**Your instructions:** Filter the listing below, keeping only the lines with the word "will".

Top of Provided records

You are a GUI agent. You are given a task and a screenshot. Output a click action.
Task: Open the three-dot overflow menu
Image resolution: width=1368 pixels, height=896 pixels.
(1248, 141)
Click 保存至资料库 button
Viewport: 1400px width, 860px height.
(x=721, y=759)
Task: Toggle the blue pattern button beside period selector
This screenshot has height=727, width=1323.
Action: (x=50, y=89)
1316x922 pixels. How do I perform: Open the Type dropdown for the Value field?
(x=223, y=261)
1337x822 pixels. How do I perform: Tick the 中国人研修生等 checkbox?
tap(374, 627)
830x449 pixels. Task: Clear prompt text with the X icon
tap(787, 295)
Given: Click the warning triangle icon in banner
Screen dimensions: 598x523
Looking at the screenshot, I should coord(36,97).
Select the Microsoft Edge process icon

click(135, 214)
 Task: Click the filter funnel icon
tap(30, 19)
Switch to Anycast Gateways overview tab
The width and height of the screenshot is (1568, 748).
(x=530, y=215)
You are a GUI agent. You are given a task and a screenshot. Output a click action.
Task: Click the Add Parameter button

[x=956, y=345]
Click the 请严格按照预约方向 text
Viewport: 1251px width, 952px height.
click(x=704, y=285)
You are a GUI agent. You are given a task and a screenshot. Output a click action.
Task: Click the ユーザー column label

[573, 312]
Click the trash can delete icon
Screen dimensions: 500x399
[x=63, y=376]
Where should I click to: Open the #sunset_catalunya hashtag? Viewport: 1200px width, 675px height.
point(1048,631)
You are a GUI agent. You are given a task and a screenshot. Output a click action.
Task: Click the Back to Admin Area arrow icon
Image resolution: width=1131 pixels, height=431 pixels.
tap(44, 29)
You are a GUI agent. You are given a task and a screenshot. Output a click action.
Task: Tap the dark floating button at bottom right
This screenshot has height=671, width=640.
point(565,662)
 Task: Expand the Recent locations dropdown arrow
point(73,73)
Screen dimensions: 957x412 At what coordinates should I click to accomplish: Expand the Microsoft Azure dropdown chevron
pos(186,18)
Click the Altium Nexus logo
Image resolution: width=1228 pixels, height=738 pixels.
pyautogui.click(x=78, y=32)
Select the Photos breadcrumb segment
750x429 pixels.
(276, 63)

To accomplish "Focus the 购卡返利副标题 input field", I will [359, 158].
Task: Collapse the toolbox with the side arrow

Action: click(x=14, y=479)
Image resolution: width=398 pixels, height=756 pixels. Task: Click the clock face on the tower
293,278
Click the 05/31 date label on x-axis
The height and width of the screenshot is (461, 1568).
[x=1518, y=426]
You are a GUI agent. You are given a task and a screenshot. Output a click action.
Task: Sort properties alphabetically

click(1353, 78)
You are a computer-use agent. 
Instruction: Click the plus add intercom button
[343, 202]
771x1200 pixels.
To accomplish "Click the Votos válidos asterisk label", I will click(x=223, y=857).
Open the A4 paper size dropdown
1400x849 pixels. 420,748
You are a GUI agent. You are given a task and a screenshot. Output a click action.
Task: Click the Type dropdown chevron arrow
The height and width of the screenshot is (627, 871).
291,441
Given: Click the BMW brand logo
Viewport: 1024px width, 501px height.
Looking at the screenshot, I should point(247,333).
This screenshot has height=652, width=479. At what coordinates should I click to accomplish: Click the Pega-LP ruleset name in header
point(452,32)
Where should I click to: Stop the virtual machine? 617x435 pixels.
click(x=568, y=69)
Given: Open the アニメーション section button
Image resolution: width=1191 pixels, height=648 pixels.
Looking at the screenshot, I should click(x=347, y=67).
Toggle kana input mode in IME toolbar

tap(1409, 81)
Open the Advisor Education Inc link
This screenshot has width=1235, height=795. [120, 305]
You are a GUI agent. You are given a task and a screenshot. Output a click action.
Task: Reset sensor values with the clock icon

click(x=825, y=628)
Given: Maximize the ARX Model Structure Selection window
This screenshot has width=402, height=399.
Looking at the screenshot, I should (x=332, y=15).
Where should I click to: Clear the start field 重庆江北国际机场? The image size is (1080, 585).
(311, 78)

Bottom of Provided records

**Written answer:**
To accomplish "Focus the 购卡返利副标题 input field", I will [359, 158].
To accomplish "Click the Votos válidos asterisk label", I will click(x=223, y=857).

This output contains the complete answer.